Set common ports
Participating clusters must use the same port numbers for the daemons LIM, RES, MBD, and SBD.
LSF_LIM_PORT=7869
LSF_RES_PORT=6878
LSB_MBD_PORT=6881
LSB_SBD_PORT=6882
- LSF_LIM_PORT change
- The default for LSF_LIM_PORT changed in LSF version 7.0 to accommodate IBM® EGO default port
configuration. On EGO, default ports start with lim at 7869, and are numbered
consecutively for the EGO pem, vemkd, and
egosc daemons.
This is different from previous LSF releases where the default LSF_LIM_PORT was 6879. LSF res, sbatchd, and mbatchd continue to use the default pre-version 7.0 ports 6878, 6881, and 6882.
Upgrade installation preserves existing port settings for lim, res, sbatchd, and mbatchd. EGO pem, vemkd, and egosc use default EGO ports starting at 7870, if they do not conflict with existing lim, res, sbatchd, and mbatchd ports.
- Troubleshooting
- To check your port numbers, check the LSF_TOP/conf/lsf.conf file in each
cluster. (LSF_TOP is the LSF installation directory. On UNIX, this is defined in the
install.config file). Make sure you have identical settings in each cluster for
the following parameters:
- LSF_LIM_PORT
- LSF_RES_PORT
- LSB_MBD_PORT
- LSB_SBD_PORT
Set common resource definitions
For resource sharing to work between clusters, the clusters should have common definitions of host types, host models, and resources. Each cluster finds this information in lsf.shared, so the best way to configure multicluster is to make sure lsf.shared is identical for each cluster. If you do not have a shared file system, replicate lsf.shared across all clusters.
- Local cluster information overrides remote cluster information (host type, host model, or resource attributes and order of specification in configuration files).
- The local cluster ignores remote cluster configuration if the remote type/host model/resource does not exist in local cluster.
Define participating clusters and valid management hosts
- For ClusterName, specify the name of each participating cluster. On UNIX, each cluster name is defined by LSF_CLUSTER_NAME in the install.config file.

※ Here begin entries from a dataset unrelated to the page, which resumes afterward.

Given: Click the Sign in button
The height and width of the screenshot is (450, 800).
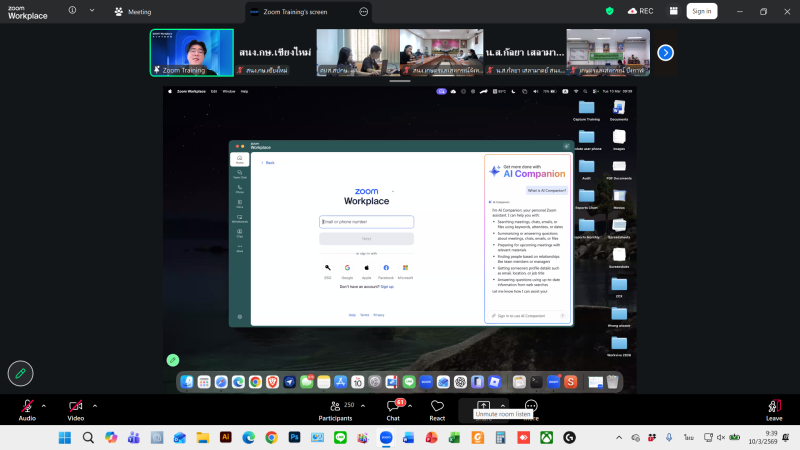Looking at the screenshot, I should point(702,11).
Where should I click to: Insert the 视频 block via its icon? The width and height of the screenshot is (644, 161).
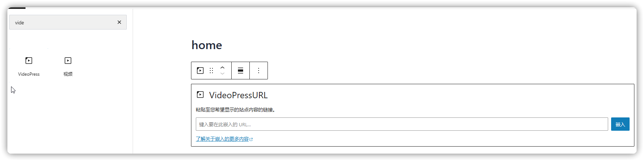tap(68, 61)
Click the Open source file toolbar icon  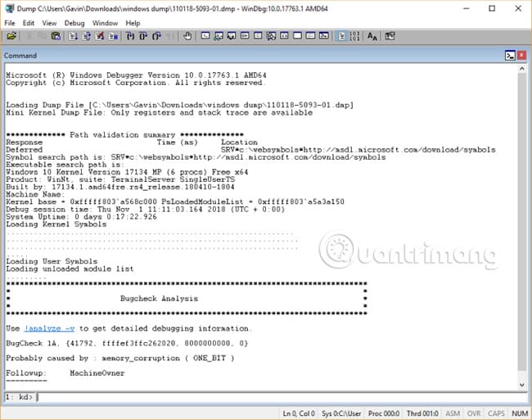pos(11,36)
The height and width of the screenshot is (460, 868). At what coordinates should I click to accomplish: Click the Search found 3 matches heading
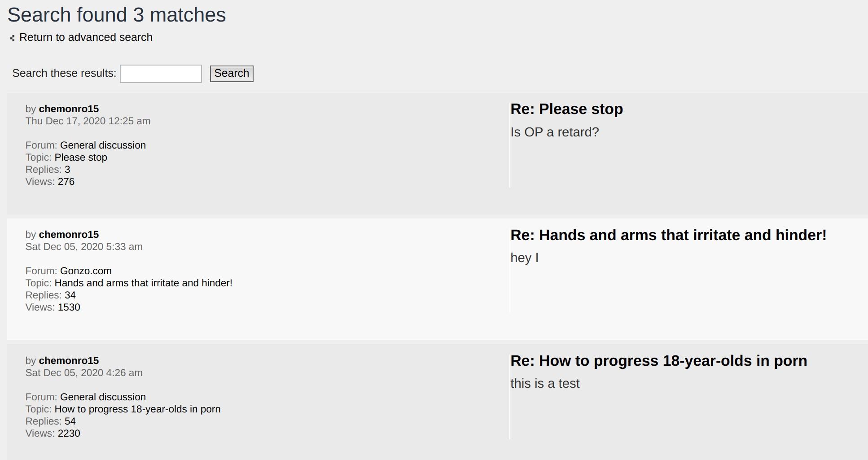coord(117,15)
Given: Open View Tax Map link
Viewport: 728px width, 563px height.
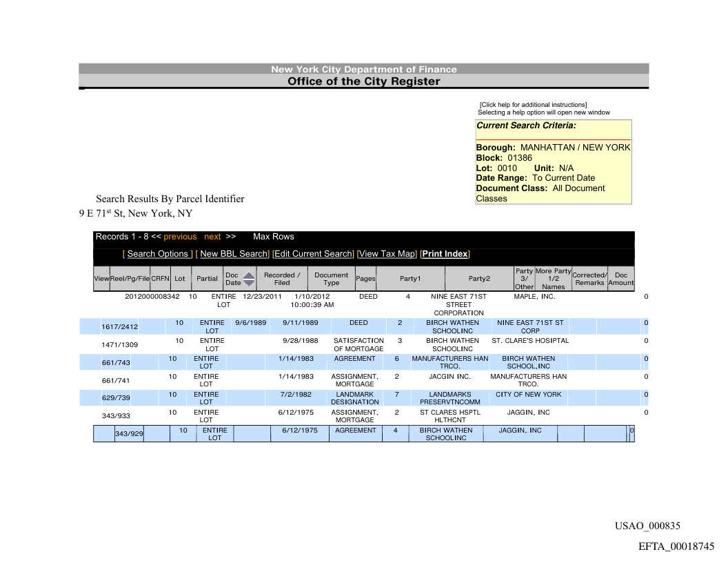Looking at the screenshot, I should (x=387, y=254).
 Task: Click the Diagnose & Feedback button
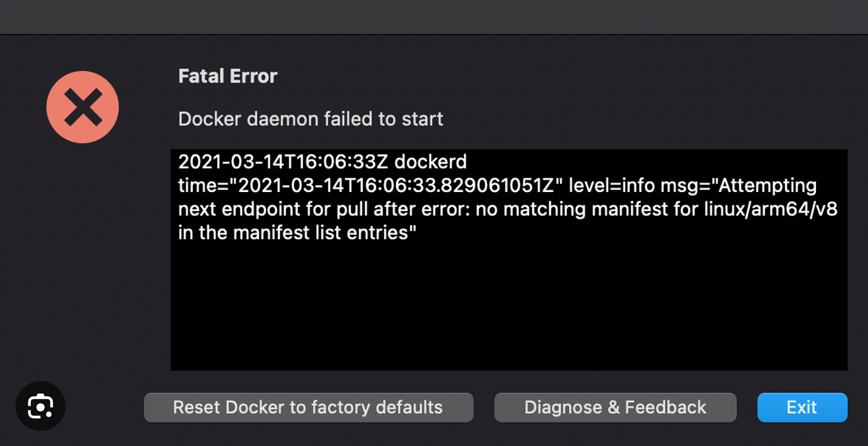615,407
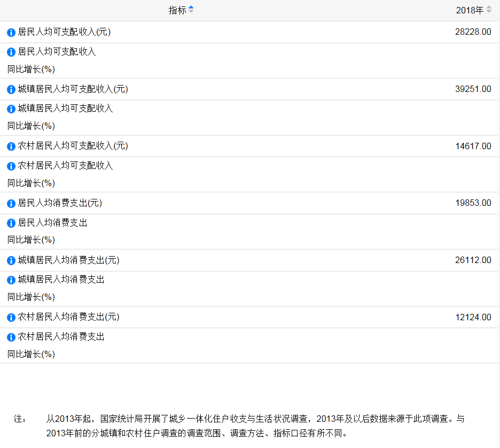Click the sort arrows next to 2018年
The image size is (500, 448).
pyautogui.click(x=490, y=10)
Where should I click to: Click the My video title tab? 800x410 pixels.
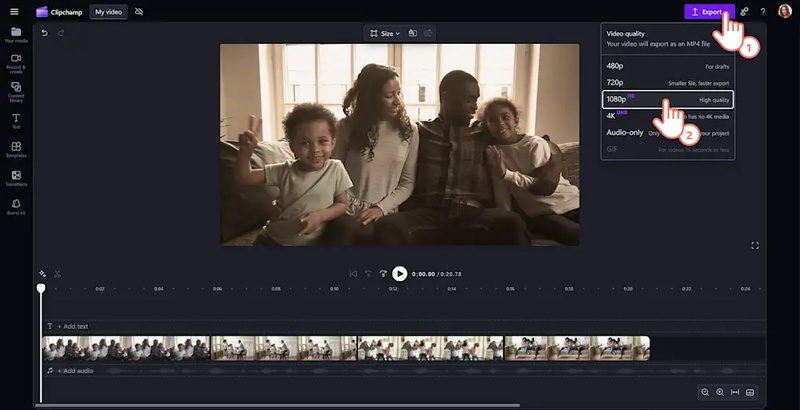click(109, 12)
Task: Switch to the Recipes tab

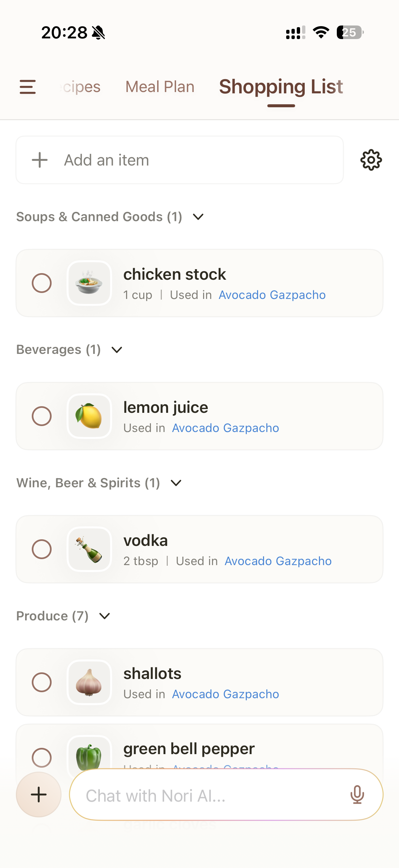Action: pos(81,87)
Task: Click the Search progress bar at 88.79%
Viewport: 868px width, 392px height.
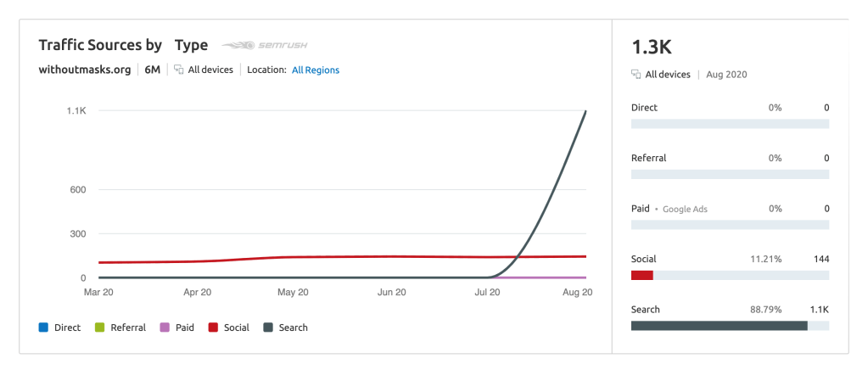Action: (719, 326)
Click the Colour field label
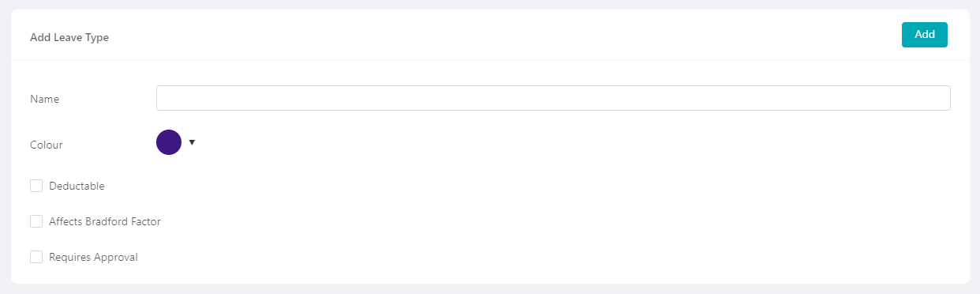 [47, 145]
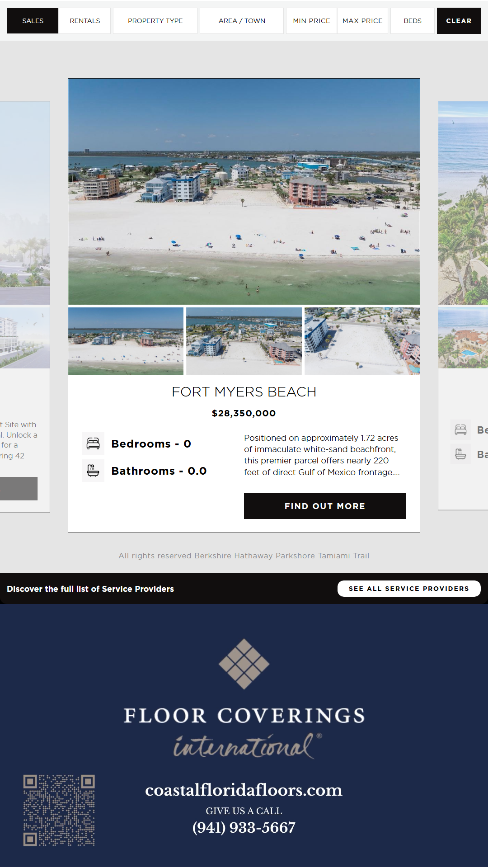This screenshot has width=488, height=868.
Task: Select the third vacant lot thumbnail
Action: [362, 341]
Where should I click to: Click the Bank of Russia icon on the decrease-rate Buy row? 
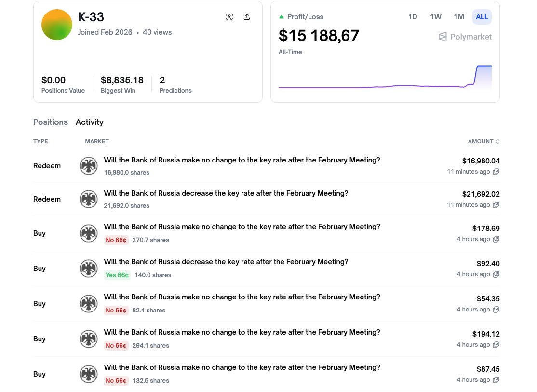tap(89, 269)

- For Servers, specify the management host and optionally candidate management hosts for the cluster. A cluster will not participate in multicluster resource sharing unless its current management host is listed here.
Example
Begin Cluster
ClusterName Servers
Cluster1 (hostA hostB)
Cluster2 (hostD)
End Cluster
In this example, hostA should be the management host of Cluster1 with hostB as the backup, and hostD should be the management host of Cluster2. If the management host fails in Cluster1, MultiCluster will still work because the backup management host is also listed here. However, if the management host fails in Cluster2, MultiCluster will not recognize any other host as the management host, so Cluster2 will no longer participate in MultiCluster resource sharing.